В поисках Неведомого Бога. Мережковский –мыслитель — страница 63 из 76

Но полная луна у Булгакова – отнюдь не только природное явление, – сущность лунного света не подчиняется позитивно-естественному объяснению. Полная луна то ли знаменует раскрытие для профанных взоров мира астрального, то ли сама является причиной сверхъестественных явлений. Лунное сияние в романе создает среду для множества астральных событий: под луной танцуют русалки; раскрываются гробницы и мертвецы-грешники, одевшись в призрачную плоть, стекаются на шабаш; скачут в преисподнюю демоны на черных волшебных конях… Да и сама луна принадлежит в романе не одному только эвклидову миру. Полночная луна в зените озаряет загробные астральные пространства, по которым мчится кавалькада духов во главе с сатаной; также и в Москве, для «посвященных», она продолжает сиять, хотя, как замечает Маргарита, «давно уже должно быть утро» (с. 709). Полная луна приближает к земле астральный мир, и в полночь время останавливается, ибо в этом мире времени, грубо говоря, нет. «Праздничную полночь приятно немного и задержать», – объясняет Воланд недавним профанам данное явление. Луна природная и луна призрачно-астралная в событиях романа очень незамено сменяют одна другую; так у читателя фантастического триллера создается чувство близости астрального мира – реальности событий сверхъестественных. – При этом, конечно, луна и ее свет у Булгакова демоничны, соотнесены со свитой Воланда: «свет», где обитает Иешуа и который заказан Мастеру – метафизически иной. Но никаких оценок – духовных ли, этических – Булгаков здесь не делает: над Воландом в романе нет никаких иерархически высших инстанций, его деяния лишь корректируются другим «ведомством», т. е. волей Иешуа.

Луна в романе все же некое божество – в ее неизменяемости и трансцендентности, вездесущии, всеведении. Помимо того, как и всякому языческому богу, луне в романе приносятся жертвы: «жертвой луны» Иван называет Николая Ивановича, равно и себя самого (с. 809), – к ним, добавлю, принадлежат формально убитые демонами Мастер и Маргарита, Наташа, барон Майгель, возможно и Берлиоз… И не жертвой ли луны – самого лунного демона – является также Иешуа? – Луна царит над Ершалаимом и Москвой как нерукотворный кумир, божество кровавой мистерии, первое действо которой совершилось на Голгофе, второе же – в скромной квартире московской ювелирши, – квартире, для целей демонического шабаша распространившейся на четыре измерения…

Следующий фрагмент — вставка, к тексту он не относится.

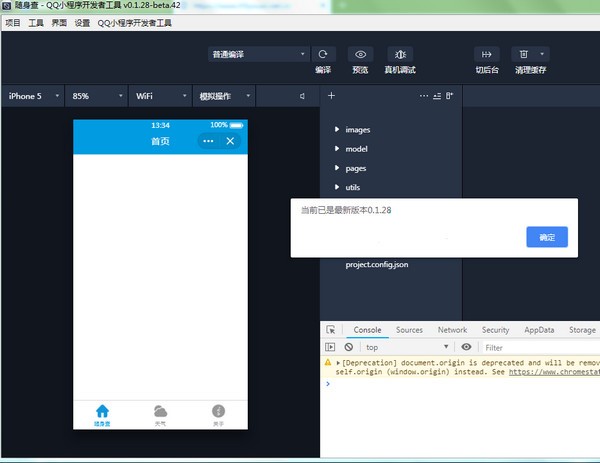Open the 设置 menu

tap(82, 22)
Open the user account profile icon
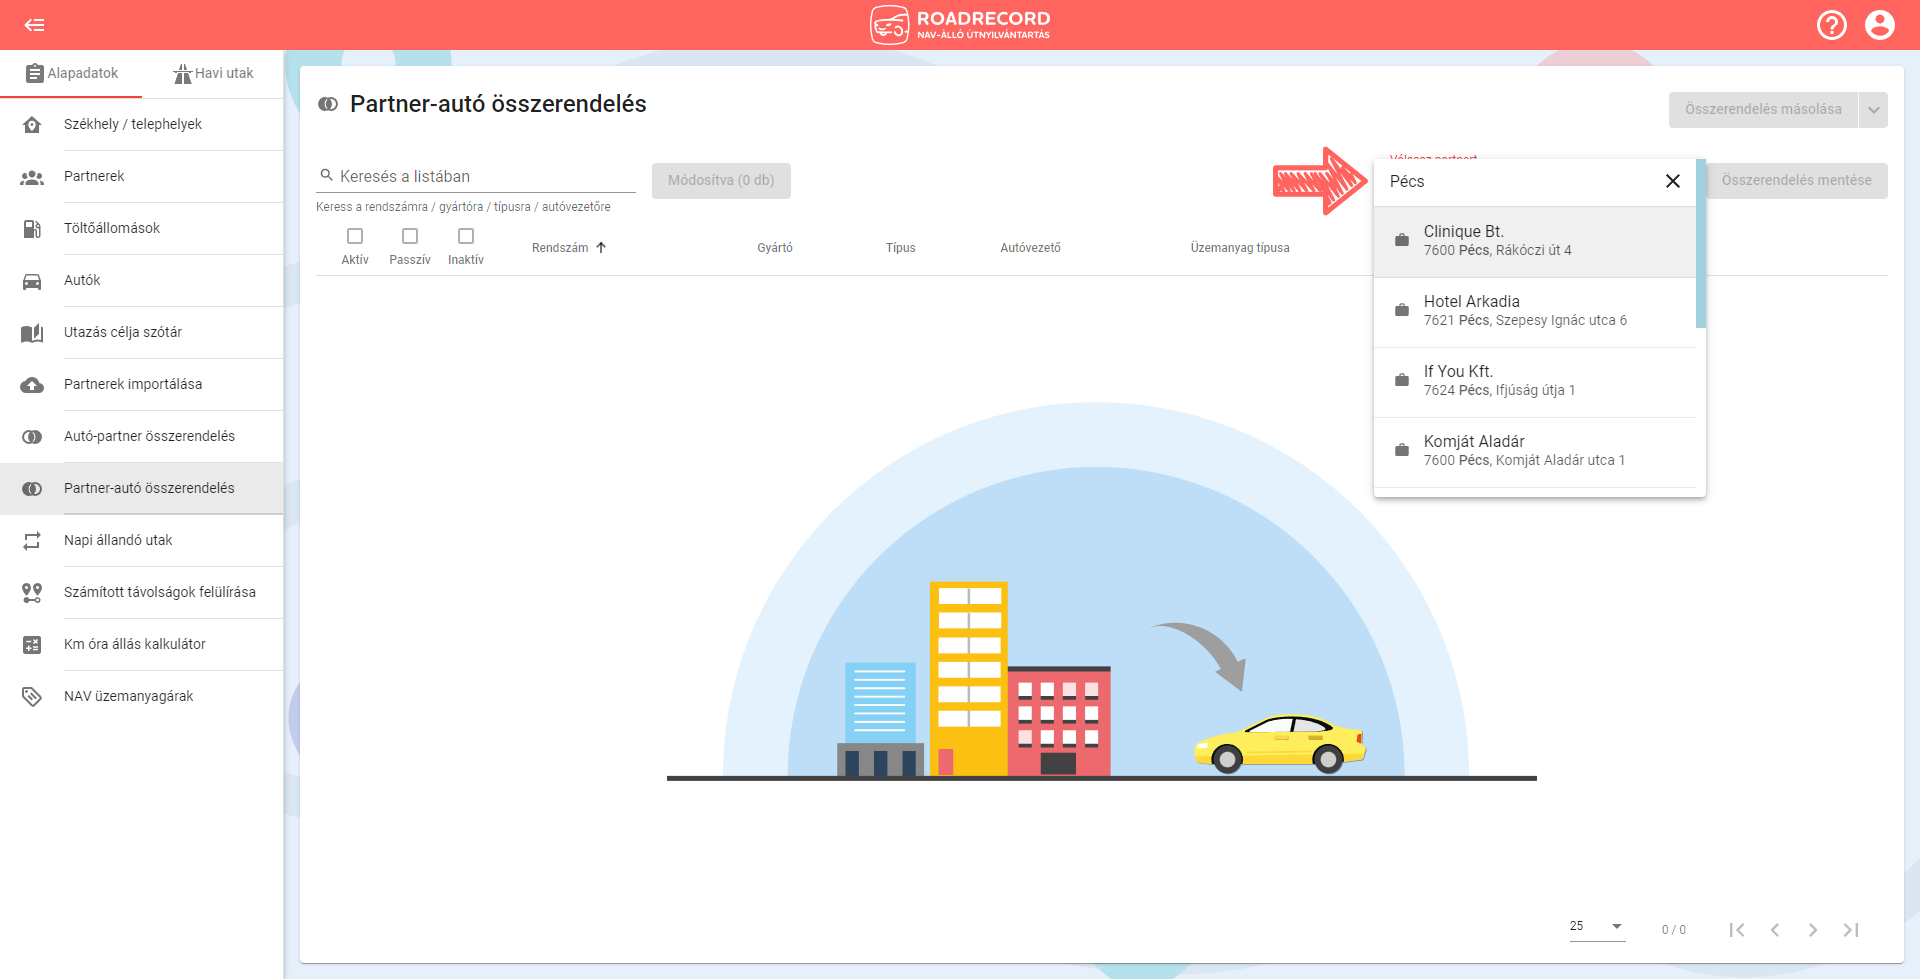Image resolution: width=1920 pixels, height=979 pixels. click(x=1879, y=25)
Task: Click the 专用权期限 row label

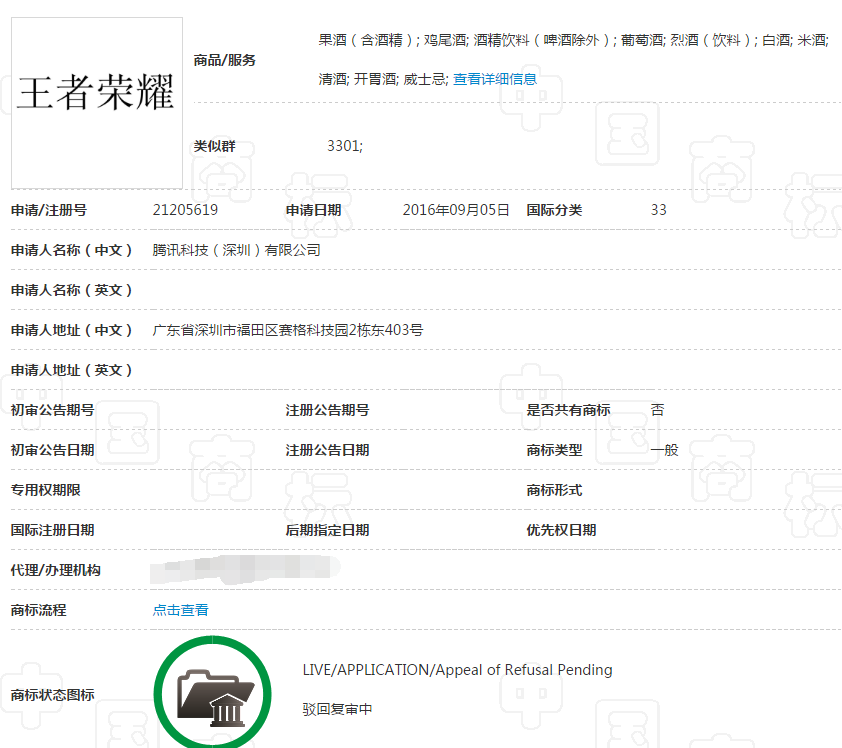Action: [x=44, y=490]
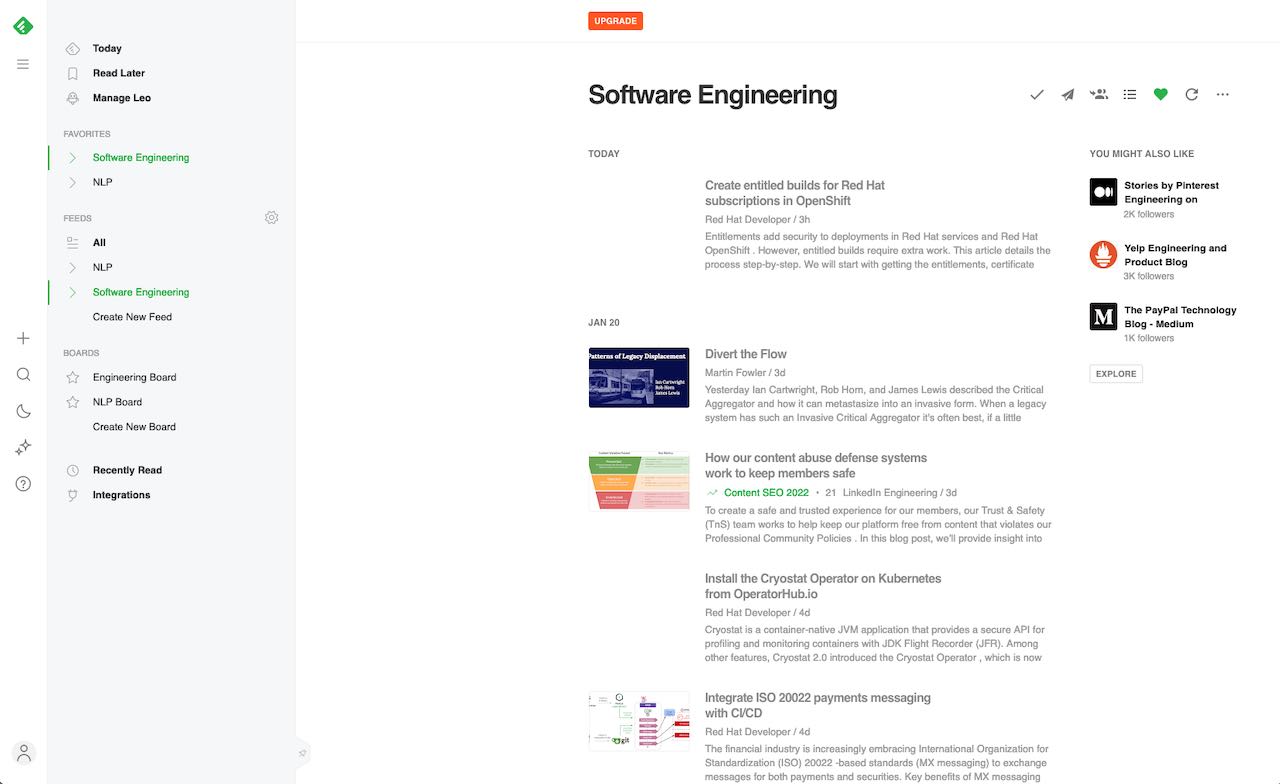
Task: Open the article Divert the Flow
Action: (x=746, y=353)

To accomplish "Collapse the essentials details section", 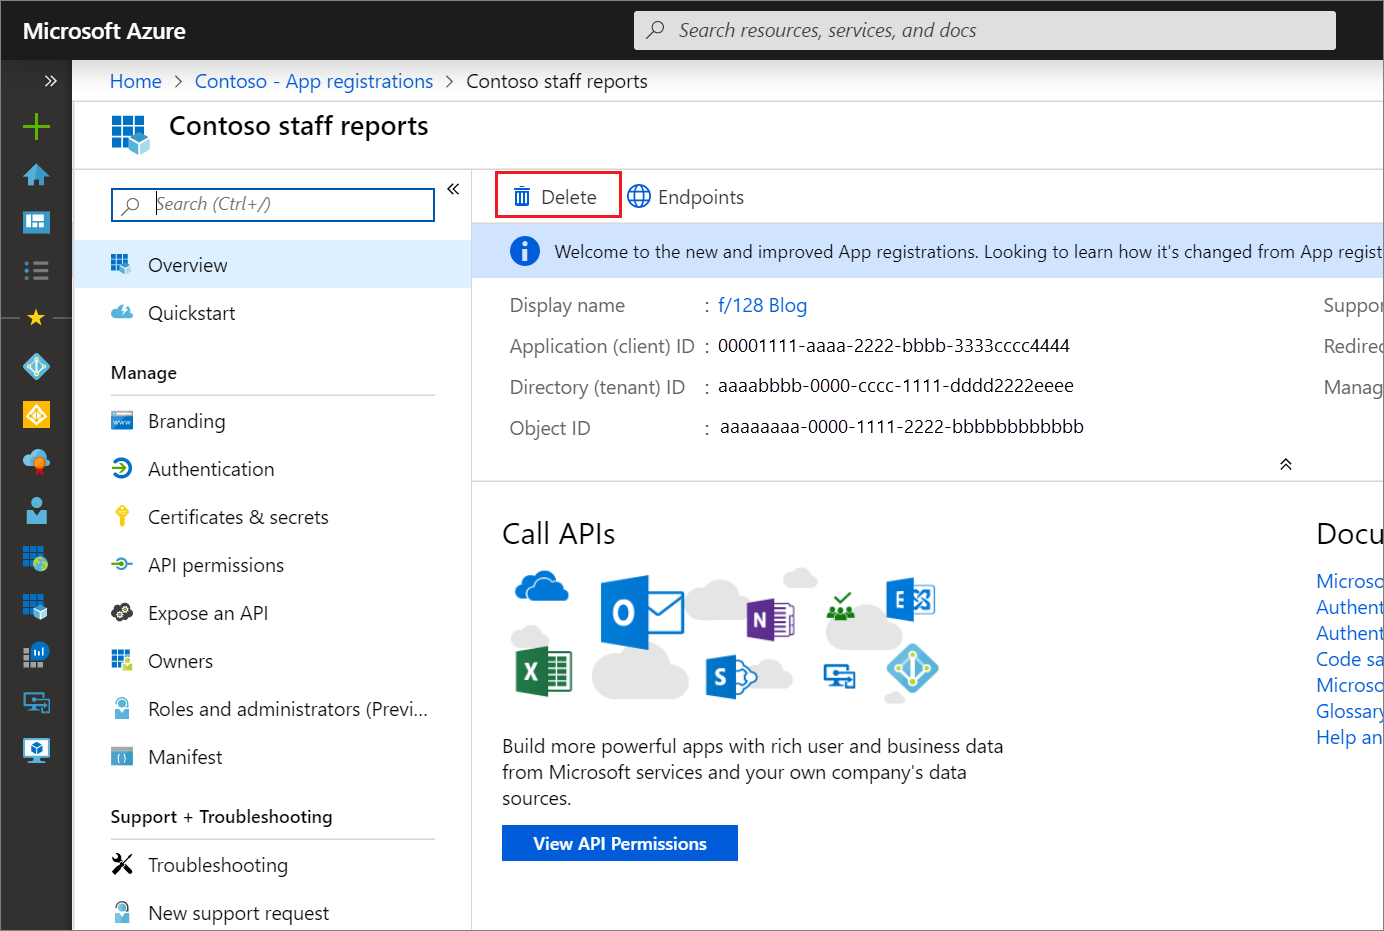I will click(1285, 464).
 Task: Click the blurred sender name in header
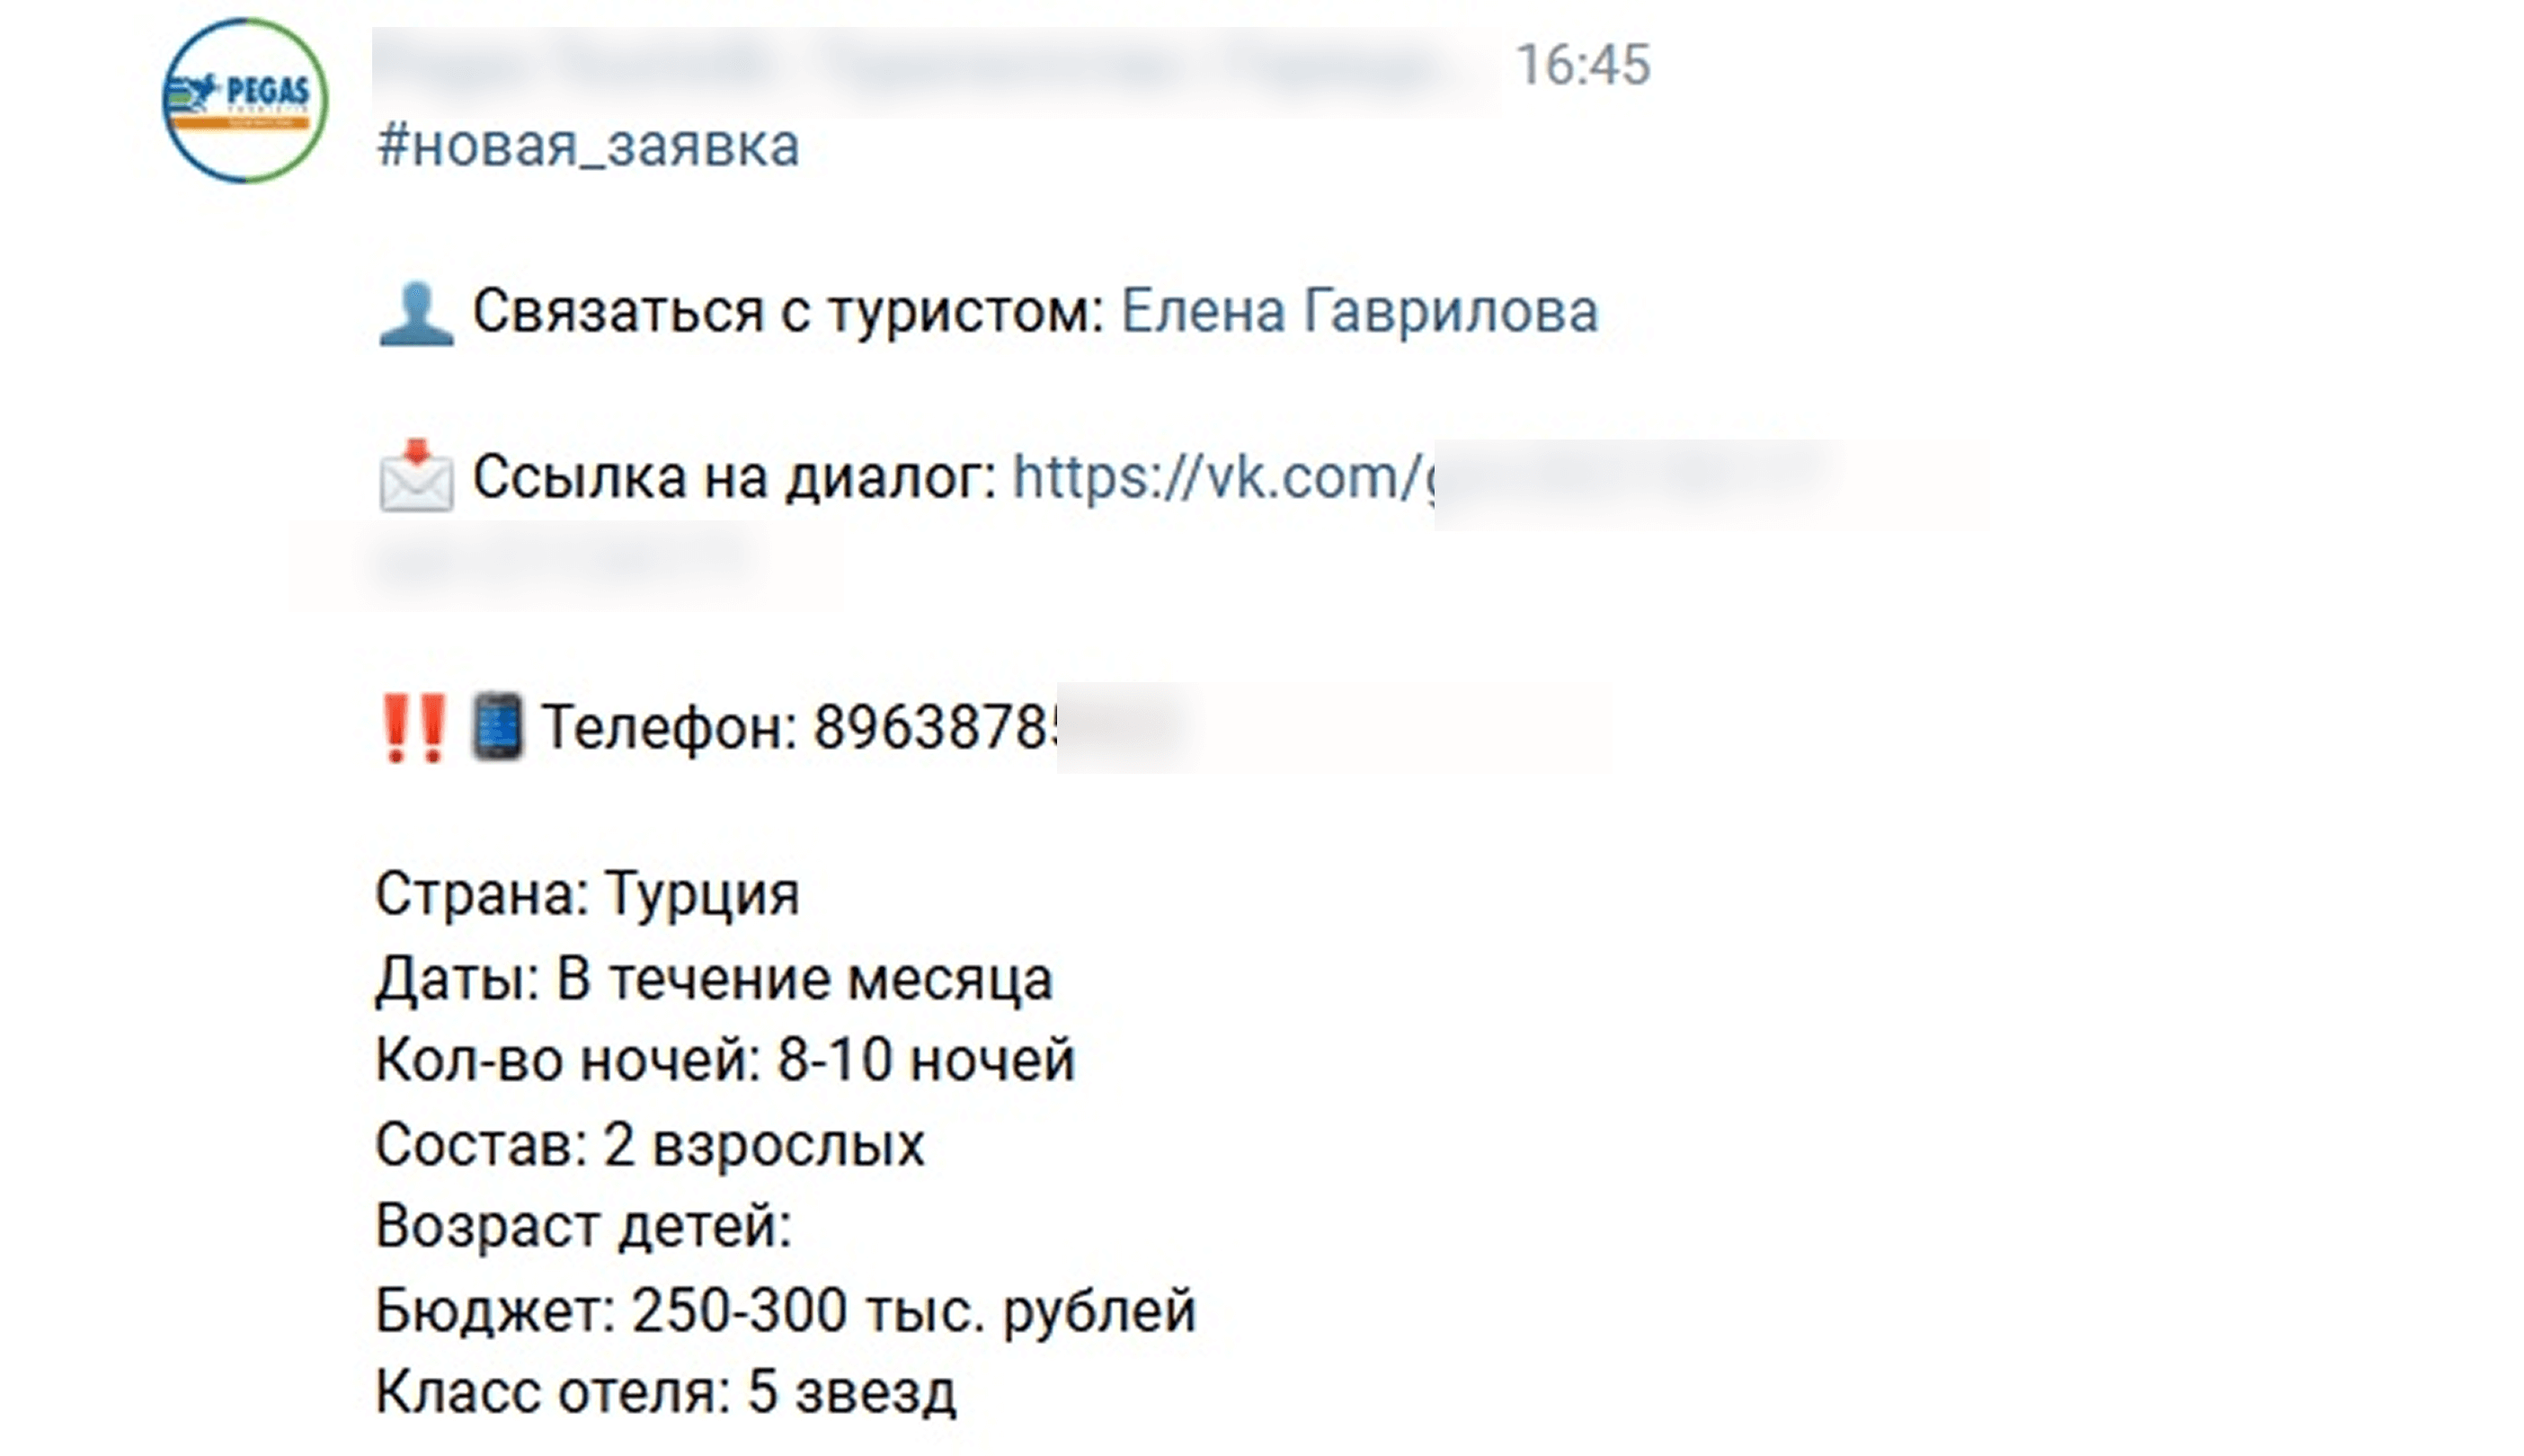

Великий бал у сатаны, этот самый шабаш, является кульминацией романа и его смысловым ядром. Хотя участники бала – «висельники и убийцы» (с. 697), отравители, держатели притонов, алхимики, палачи и пр., возглавляемые сатаной, эта оргия отнюдь не вызывает ужаса или отвращения: несмотря на некоторую фривольность в деталях, она красива, притягательна своей радостью бытия. Авторская позиция здесь, с очевидностью – «по ту сторону добра и зла», – налицо своеобразный карнавальный эстетизм. Исполненная жизнеутверждающего смеха, московская оргия – все же не совсем карнавал по Бахтину, – но уж в точности – бахтинская «веселая преисподняя» в буквальном смысле слова. «На зеркальном полу несчитанное количество пар, словно слившись, поражая ловкостью и чистотой движений, вертясь в одном направлении, стеною шло, угрожая всё смести на своем пути. Живые атласные бабочки ныряли над танцующими полчищами, с потолков сыпались цветы. В капителях колонн, когда погасало электричество, загорались мириады светляков, а в воздухе плыли болотные огни» (с. 687): танцующие – сливки, снятые с преступного мира всех стран и времен, – обитатели ада, освобожденные на одну ночь от трудов по искуплению их вины. Искрится в бассейнах шампанское, пылают «адские топки», у которых хлопочут, жаря мясо для пирующих, «дьявольские белые повара», разного обличья «мелкие бесы» – обезьяны, медведи и пр. под видом джазменов озвучивают прихотливо организованное пространство бала… – Но «бал» представлен отнюдь не секулярно-легкомысленным мероприятием: это абсолютно серьезное действо, где танцы и пиршество лишь предваряют сакральный момент – полуночное жертвоприношение. Очевидно, бал – не что иное, как языческая мистерия, и на это указывают обряды приготовления королевы – Маргарита натирается волшебным кремом, ее омывают кровью и т. д. Природа живых людей, кто оказался в магическом пространстве бала, трансформирована – сделана способной к чисто астральным восприятиям и деяниям. Опять-таки, думается, оккультной точности при изображении бала Булгаков не придерживается. Любитель тайных знаний, он дает волю фантазии, следуя при этом лишь самым основным оккультным закономерностям.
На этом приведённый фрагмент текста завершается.